[Extracted records]
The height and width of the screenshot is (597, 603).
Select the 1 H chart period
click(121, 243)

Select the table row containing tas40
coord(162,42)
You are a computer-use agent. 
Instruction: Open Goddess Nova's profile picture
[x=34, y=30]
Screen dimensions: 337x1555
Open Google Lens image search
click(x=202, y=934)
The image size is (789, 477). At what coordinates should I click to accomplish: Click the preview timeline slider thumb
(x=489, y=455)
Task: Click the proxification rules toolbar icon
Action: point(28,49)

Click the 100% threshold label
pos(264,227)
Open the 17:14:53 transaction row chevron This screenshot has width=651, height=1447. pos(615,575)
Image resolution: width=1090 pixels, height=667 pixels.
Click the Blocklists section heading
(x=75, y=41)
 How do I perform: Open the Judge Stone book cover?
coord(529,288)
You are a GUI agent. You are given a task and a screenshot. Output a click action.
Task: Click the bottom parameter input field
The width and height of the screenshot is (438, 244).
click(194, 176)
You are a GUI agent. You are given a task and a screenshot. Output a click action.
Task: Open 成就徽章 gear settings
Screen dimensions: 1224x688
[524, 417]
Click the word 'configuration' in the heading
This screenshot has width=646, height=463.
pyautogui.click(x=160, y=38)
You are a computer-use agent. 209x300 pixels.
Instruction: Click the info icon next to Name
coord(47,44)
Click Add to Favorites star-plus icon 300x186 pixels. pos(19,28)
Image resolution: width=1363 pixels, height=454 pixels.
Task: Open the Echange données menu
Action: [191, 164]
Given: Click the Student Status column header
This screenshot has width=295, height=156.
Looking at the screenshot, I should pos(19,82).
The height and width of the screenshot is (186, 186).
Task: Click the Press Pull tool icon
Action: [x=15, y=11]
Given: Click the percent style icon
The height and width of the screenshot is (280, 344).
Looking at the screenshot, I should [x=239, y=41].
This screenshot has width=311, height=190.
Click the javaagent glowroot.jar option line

## [Exercise goal]
What is needed is a count of the lines in the data that contain the word "computer"; please give it and no other words.

## [Exercise solution]
2